# Extrait du document
____
Avenir de Développement et paix

Le syndicat des employé-es écrit aux évêques canadiens

Hier, 13 octobre, le Syndicat des employé-es de Développement et paix – CSN a fait parvenir au président de la Conférence des évêques catholique du Canada, Mgr Morissette, une lettre dans laquelle les salarié-es de l’organisme font part de leurs préoccupations quant à l’avenir de Développement et paix. Cette lettre est reproduite intégralement ci-dessous.

Le 13 octobre 2011 Monseigneur, La semaine prochaine se tiendra l’assemblée plénière de la Conférence épiscopale catholique du Canada. À cette occasion, nous le savons, vous discuterez de tous les événements qui ont bousculé DÉVELOPPEMENT ET PAIX au cours des derniers mois et définirez des orientations à ce sujet. Je me permets de vous écrire, à titre de représentante du personnel de l’organisme, afin de vous dire nos préoccupations face au sort de notre organisation. DÉVELOPPEMENT ET PAIX, c’est plus que notre emploi, c’est notre lieu premier d’engagement. Nous vous écrivons d’abord et avant tout aujourd’hui parce que cette organisation, que nous considérons comme un joyau de l’Église canadienne, nous tient à cœur.
____
# Vos tâches
1 – Selon le texte sur l'avenir de Développement et paix, à quelle date le syndicat a-t-il envoyé sa lettre ?
2 – Reprenez le texte sur l'avenir de Développement et paix et poursuivez-le après sa dernière phrase.
____
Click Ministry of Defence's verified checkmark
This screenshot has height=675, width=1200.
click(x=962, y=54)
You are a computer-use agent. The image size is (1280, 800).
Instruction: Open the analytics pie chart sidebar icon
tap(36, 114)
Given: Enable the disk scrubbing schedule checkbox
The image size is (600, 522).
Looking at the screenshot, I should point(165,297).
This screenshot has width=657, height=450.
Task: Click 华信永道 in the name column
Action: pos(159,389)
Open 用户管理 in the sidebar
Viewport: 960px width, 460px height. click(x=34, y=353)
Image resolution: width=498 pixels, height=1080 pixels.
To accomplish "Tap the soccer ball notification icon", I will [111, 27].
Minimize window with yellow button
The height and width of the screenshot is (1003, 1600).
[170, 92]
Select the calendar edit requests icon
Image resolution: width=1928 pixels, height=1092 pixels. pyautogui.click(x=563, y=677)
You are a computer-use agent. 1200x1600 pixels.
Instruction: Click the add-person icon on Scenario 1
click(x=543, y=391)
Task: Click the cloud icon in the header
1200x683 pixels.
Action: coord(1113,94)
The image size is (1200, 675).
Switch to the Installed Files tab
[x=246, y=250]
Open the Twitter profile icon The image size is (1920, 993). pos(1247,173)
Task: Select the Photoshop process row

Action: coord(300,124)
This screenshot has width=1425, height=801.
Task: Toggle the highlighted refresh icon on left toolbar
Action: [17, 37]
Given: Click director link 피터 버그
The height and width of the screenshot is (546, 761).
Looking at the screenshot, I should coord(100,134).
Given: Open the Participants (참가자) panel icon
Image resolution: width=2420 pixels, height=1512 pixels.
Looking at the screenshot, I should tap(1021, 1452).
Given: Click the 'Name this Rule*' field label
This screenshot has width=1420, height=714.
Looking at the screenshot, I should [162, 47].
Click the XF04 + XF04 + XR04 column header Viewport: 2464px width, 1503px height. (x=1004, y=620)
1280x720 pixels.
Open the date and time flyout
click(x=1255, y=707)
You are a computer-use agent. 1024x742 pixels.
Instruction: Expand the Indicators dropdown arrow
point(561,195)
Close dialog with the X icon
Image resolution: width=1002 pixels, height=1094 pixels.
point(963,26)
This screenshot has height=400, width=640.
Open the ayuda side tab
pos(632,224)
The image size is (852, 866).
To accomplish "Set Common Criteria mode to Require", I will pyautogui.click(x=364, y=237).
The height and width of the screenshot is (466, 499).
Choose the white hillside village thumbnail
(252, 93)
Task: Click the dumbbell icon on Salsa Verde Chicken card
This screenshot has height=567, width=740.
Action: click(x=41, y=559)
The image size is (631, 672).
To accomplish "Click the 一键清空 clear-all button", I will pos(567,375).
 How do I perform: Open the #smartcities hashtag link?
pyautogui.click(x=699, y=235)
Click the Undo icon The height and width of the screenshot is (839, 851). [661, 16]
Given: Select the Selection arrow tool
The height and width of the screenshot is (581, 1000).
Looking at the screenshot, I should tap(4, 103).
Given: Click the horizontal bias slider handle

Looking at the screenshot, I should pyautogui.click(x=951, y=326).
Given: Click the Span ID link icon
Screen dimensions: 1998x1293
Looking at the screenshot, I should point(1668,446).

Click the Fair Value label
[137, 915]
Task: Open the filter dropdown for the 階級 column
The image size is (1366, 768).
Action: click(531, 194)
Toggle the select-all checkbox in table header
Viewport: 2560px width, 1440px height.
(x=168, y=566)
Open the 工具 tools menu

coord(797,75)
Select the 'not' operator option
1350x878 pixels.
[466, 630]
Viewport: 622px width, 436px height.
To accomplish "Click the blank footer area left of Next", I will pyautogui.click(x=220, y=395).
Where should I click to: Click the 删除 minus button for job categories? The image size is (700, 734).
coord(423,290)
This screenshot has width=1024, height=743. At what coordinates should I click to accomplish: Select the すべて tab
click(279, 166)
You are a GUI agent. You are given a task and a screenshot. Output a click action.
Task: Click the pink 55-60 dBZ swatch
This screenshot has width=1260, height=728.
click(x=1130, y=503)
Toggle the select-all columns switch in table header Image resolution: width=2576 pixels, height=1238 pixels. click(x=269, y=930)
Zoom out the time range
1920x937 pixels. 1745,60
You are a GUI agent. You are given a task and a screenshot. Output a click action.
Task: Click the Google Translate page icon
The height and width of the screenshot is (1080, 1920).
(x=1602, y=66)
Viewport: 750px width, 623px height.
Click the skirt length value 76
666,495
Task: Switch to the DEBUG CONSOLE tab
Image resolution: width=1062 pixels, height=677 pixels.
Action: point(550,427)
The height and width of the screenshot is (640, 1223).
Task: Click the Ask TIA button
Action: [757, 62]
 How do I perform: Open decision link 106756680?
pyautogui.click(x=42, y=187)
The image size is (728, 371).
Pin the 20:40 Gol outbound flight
____
# Réponses par tâche
1 – Le 13 octobre 2011.

2 –
Le personnel de DÉVELOPPEMENT ET PAIX a plusieurs craintes face à l’avenir. Au cours des dernières années, les attaques répétées dont nous avons été victimes ont déstabilisé l’organisme sur plusieurs plans. Les allégations, pourtant sans fondement, ont ébranlé la confiance de plusieurs fidèles et ont fait vivre des périodes très difficiles à nos membres, au clergé qui supporte notre action, et, bien sûr, aux membres du personnel. Encore aujourd’hui, les membres et le personnel ont besoin, pour continuer à œuvrer localement pour DÉVELOPPEMENT ET PAIX, que les évêques canadiens énoncent clairement leur soutien à notre mouvement. Sans un soutien public et affirmé des évêques et de la CECC, il sera impossible pour ces personnes de poursuivre leur engagement.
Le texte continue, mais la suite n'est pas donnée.